The bile duct cancer is an aggressive tumor. The untreated disease is disseminated about the neighboring organs quickly, resulting in a sharp deterioration of the patients/ condition. The main way of dealing with this pathology is surgery. Chemotherapy is used as an additional technique or in cases where the surgery is impossible.
The treatment program is designed individually, based on diagnostics findings. The survey begins with professional advice, clinical examination and case history collection. To identify the nature of the tumor and stage of its development, the following tests are prescribed to the patient:
- complete biochemical blood counts,
- blood test for tumor markers,
- abdominal ultrasound,
- CT/MRI scans of thorax and abdomen
- gastroscopy with biopsy,
- endoscopic retrograde cholangiopancreatography (ERCP).

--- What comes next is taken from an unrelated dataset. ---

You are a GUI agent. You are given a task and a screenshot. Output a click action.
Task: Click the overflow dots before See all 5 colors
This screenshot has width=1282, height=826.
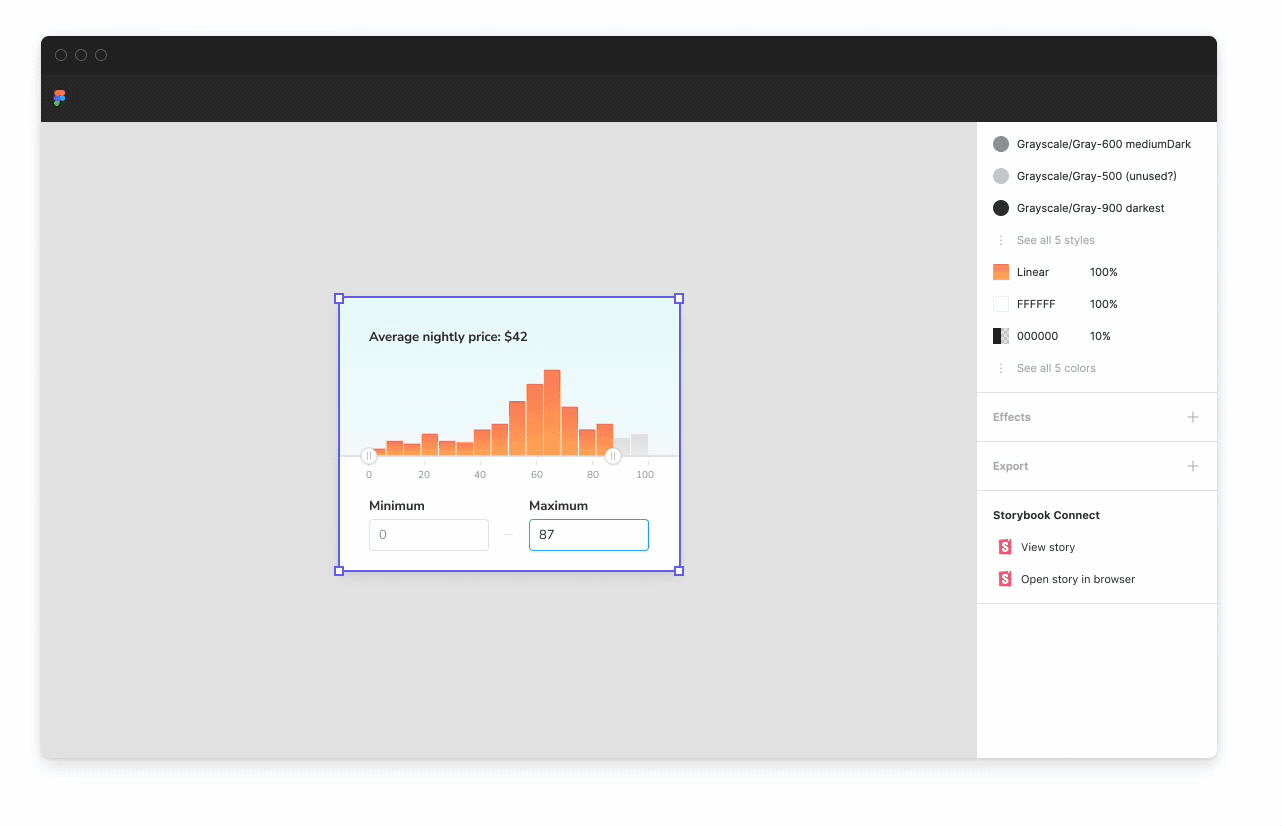[x=1000, y=368]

Based on these data, the physician decides the need for chemotherapy.
Chemotherapy is administration of drugs having a destructive effect on tumor cells. The treatment can be recommended:
- prior to surgery (to reduce the tumor size and to facilitate the surgical manipulation)
- after surgery (to reduce the risk of relapse)
- for inoperable tumors (to inhibit the further growth).
Currently, the different combinations of cisplatin, fluorouracil, and gemcitabine are used for the bile duct cancer. The drugs are administered intravenously in the clinical setting under the supervision of medical staff. The duration and regimen is determined by the attending physician. After the course completion, the patient is given advice on further treatment.